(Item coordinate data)
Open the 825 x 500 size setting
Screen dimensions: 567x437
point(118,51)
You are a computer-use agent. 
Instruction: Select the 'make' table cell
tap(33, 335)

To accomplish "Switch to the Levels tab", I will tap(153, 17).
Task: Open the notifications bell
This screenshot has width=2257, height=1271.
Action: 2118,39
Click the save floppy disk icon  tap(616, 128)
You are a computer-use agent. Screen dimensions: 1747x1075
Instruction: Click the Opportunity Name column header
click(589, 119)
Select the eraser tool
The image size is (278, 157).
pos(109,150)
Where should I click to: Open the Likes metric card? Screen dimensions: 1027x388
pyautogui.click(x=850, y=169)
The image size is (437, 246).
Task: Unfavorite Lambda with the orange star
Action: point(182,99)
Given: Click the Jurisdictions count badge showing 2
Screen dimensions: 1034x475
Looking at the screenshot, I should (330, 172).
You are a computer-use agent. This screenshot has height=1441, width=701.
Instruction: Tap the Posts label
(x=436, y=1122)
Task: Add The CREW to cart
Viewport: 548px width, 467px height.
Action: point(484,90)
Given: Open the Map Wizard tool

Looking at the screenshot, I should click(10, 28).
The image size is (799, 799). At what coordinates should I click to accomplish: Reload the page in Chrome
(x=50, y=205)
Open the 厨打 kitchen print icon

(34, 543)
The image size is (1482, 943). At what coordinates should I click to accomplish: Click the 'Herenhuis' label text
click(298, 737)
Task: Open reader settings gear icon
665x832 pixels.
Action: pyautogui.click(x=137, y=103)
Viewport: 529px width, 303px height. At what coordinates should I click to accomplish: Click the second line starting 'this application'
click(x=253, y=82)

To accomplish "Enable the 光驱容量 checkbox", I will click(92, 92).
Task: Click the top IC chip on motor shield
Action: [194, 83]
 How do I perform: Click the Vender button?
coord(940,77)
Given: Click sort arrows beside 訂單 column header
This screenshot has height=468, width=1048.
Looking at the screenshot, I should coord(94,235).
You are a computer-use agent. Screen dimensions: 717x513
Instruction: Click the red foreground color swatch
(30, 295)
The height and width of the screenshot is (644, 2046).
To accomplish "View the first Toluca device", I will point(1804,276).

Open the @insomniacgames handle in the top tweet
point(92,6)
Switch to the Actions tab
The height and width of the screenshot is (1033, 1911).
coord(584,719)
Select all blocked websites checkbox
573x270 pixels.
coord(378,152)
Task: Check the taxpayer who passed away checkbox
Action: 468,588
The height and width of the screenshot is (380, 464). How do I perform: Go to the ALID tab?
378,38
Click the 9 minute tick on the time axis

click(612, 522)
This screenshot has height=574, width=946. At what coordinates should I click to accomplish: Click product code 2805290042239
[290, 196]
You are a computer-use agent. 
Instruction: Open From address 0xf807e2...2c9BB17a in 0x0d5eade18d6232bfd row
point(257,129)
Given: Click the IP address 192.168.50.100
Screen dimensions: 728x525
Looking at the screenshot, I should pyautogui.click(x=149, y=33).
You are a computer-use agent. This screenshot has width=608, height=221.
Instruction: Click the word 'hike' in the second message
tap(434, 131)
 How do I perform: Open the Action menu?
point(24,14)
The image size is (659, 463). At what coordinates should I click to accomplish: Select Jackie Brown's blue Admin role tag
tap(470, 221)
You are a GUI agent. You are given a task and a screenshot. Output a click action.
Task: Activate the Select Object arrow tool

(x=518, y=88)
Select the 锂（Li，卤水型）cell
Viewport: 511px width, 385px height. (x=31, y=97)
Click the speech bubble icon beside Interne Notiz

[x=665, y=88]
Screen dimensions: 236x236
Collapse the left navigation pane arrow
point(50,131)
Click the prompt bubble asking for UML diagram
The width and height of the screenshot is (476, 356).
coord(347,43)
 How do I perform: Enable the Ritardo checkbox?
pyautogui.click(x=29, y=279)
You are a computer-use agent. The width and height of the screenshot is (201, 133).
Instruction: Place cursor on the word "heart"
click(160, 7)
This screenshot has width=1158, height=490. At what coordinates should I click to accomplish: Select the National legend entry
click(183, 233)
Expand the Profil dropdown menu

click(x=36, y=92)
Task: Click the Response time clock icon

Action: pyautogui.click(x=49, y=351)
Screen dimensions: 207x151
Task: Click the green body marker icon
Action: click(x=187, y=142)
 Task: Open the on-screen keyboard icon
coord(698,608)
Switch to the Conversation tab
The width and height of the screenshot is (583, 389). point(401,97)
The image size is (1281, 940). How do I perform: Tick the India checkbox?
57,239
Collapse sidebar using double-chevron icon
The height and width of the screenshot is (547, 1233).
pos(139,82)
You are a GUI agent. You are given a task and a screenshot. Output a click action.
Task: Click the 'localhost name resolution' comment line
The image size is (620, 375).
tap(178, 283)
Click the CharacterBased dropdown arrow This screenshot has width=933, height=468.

◆ Goal: Reproduce every line of the material above word for word, with nothing changed, added, or left out.

◆ Solution to the problem:
Open the 825 x 500 size setting
Screen dimensions: 567x437
point(118,51)
You are a computer-use agent. 
Instruction: Select the 'make' table cell
tap(33, 335)

To accomplish "Switch to the Levels tab", I will tap(153, 17).
Task: Open the notifications bell
This screenshot has width=2257, height=1271.
Action: 2118,39
Click the save floppy disk icon  tap(616, 128)
You are a computer-use agent. Screen dimensions: 1747x1075
Instruction: Click the Opportunity Name column header
click(589, 119)
Select the eraser tool
The image size is (278, 157).
pos(109,150)
Where should I click to: Open the Likes metric card? Screen dimensions: 1027x388
pyautogui.click(x=850, y=169)
The image size is (437, 246).
Task: Unfavorite Lambda with the orange star
Action: point(182,99)
Given: Click the Jurisdictions count badge showing 2
Screen dimensions: 1034x475
Looking at the screenshot, I should (330, 172).
You are a computer-use agent. This screenshot has height=1441, width=701.
Instruction: Tap the Posts label
(x=436, y=1122)
Task: Add The CREW to cart
Viewport: 548px width, 467px height.
Action: point(484,90)
Given: Open the Map Wizard tool

Looking at the screenshot, I should click(10, 28).
The image size is (799, 799). At what coordinates should I click to accomplish: Reload the page in Chrome
(x=50, y=205)
Open the 厨打 kitchen print icon

(34, 543)
The image size is (1482, 943). At what coordinates should I click to accomplish: Click the 'Herenhuis' label text
click(298, 737)
Task: Open reader settings gear icon
665x832 pixels.
Action: pyautogui.click(x=137, y=103)
Viewport: 529px width, 303px height. At what coordinates should I click to accomplish: Click the second line starting 'this application'
click(x=253, y=82)

To accomplish "Enable the 光驱容量 checkbox", I will click(92, 92).
Task: Click the top IC chip on motor shield
Action: [194, 83]
 How do I perform: Click the Vender button?
coord(940,77)
Given: Click sort arrows beside 訂單 column header
This screenshot has height=468, width=1048.
Looking at the screenshot, I should coord(94,235).
You are a computer-use agent. Screen dimensions: 717x513
Instruction: Click the red foreground color swatch
(30, 295)
The height and width of the screenshot is (644, 2046).
To accomplish "View the first Toluca device", I will point(1804,276).

Open the @insomniacgames handle in the top tweet
point(92,6)
Switch to the Actions tab
The height and width of the screenshot is (1033, 1911).
coord(584,719)
Select all blocked websites checkbox
573x270 pixels.
coord(378,152)
Task: Check the taxpayer who passed away checkbox
Action: 468,588
The height and width of the screenshot is (380, 464). How do I perform: Go to the ALID tab?
378,38
Click the 9 minute tick on the time axis

click(612, 522)
This screenshot has height=574, width=946. At what coordinates should I click to accomplish: Click product code 2805290042239
[290, 196]
You are a computer-use agent. 
Instruction: Open From address 0xf807e2...2c9BB17a in 0x0d5eade18d6232bfd row
point(257,129)
Given: Click the IP address 192.168.50.100
Screen dimensions: 728x525
Looking at the screenshot, I should pyautogui.click(x=149, y=33).
You are a computer-use agent. This screenshot has width=608, height=221.
Instruction: Click the word 'hike' in the second message
tap(434, 131)
 How do I perform: Open the Action menu?
point(24,14)
The image size is (659, 463). At what coordinates should I click to accomplish: Select Jackie Brown's blue Admin role tag
tap(470, 221)
You are a GUI agent. You are given a task and a screenshot. Output a click action.
Task: Activate the Select Object arrow tool

(x=518, y=88)
Select the 锂（Li，卤水型）cell
Viewport: 511px width, 385px height. (x=31, y=97)
Click the speech bubble icon beside Interne Notiz

[x=665, y=88]
Screen dimensions: 236x236
Collapse the left navigation pane arrow
point(50,131)
Click the prompt bubble asking for UML diagram
The width and height of the screenshot is (476, 356).
coord(347,43)
 How do I perform: Enable the Ritardo checkbox?
pyautogui.click(x=29, y=279)
You are a computer-use agent. The width and height of the screenshot is (201, 133).
Instruction: Place cursor on the word "heart"
click(160, 7)
This screenshot has width=1158, height=490. At what coordinates should I click to accomplish: Select the National legend entry
click(183, 233)
Expand the Profil dropdown menu

click(x=36, y=92)
Task: Click the Response time clock icon

Action: pyautogui.click(x=49, y=351)
Screen dimensions: 207x151
Task: Click the green body marker icon
Action: click(x=187, y=142)
 Task: Open the on-screen keyboard icon
coord(698,608)
Switch to the Conversation tab
The width and height of the screenshot is (583, 389). point(401,97)
The image size is (1281, 940). How do I perform: Tick the India checkbox?
57,239
Collapse sidebar using double-chevron icon
The height and width of the screenshot is (547, 1233).
pos(139,82)
You are a GUI agent. You are given a task and a screenshot. Output a click action.
Task: Click the 'localhost name resolution' comment line
The image size is (620, 375).
tap(178, 283)
Click the CharacterBased dropdown arrow This screenshot has width=933, height=468.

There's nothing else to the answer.